# [The problem]
Starting with the line that contains "Task: Click the" and going on through the line that contains "click(208, 228)", write out those entries again with "door handle" swapped for "doorknob" and nothing else altered.

***** Data provided *****

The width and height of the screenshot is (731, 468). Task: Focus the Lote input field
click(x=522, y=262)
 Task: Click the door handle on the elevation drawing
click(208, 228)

*****
***** Data provided *****

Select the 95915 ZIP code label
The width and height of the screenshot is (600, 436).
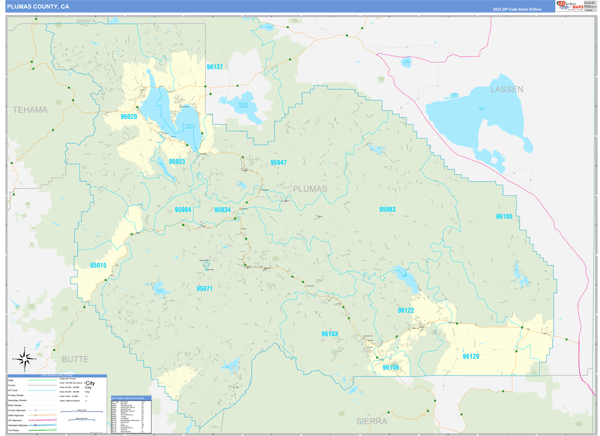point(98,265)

*****
***** Data provided *****

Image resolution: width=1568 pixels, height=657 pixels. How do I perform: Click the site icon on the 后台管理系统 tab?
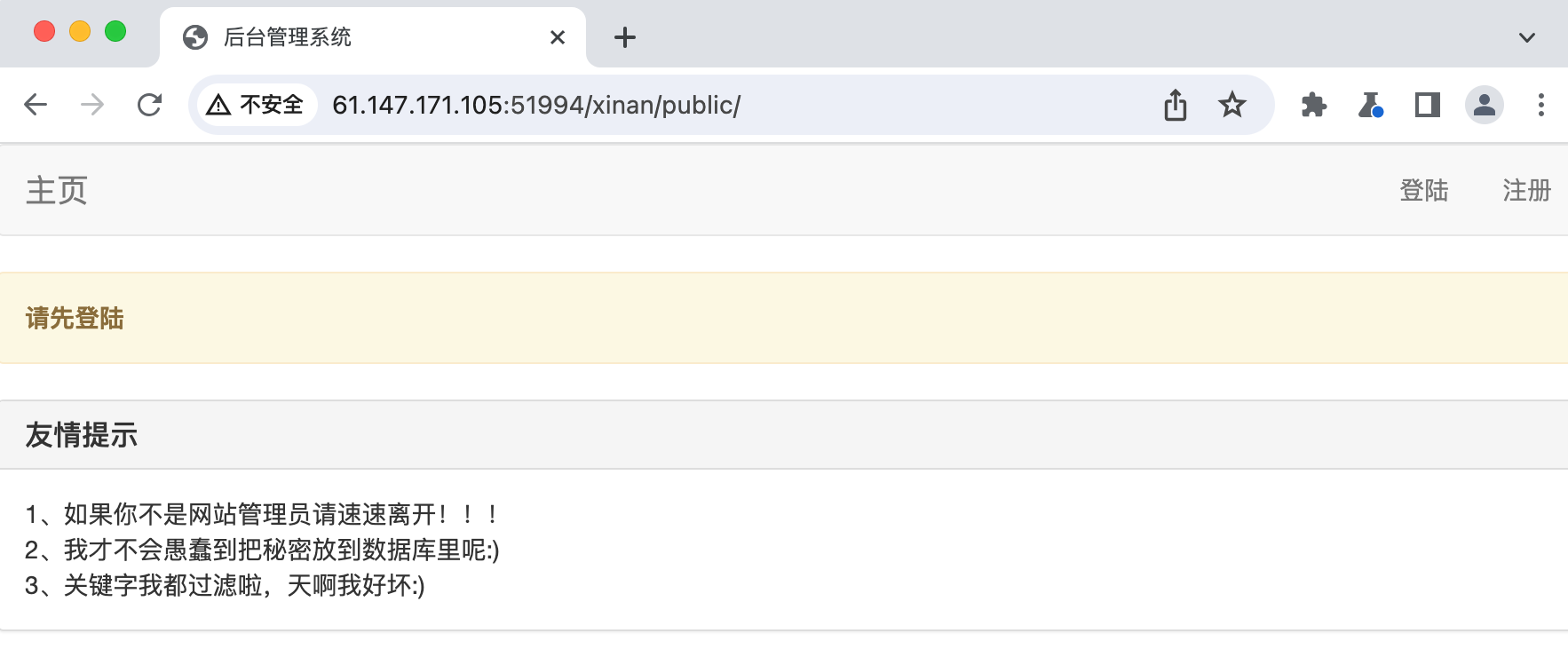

*****

# [Exercise solution]
 Task: Click the doorknob on the elevation drawing
click(208, 228)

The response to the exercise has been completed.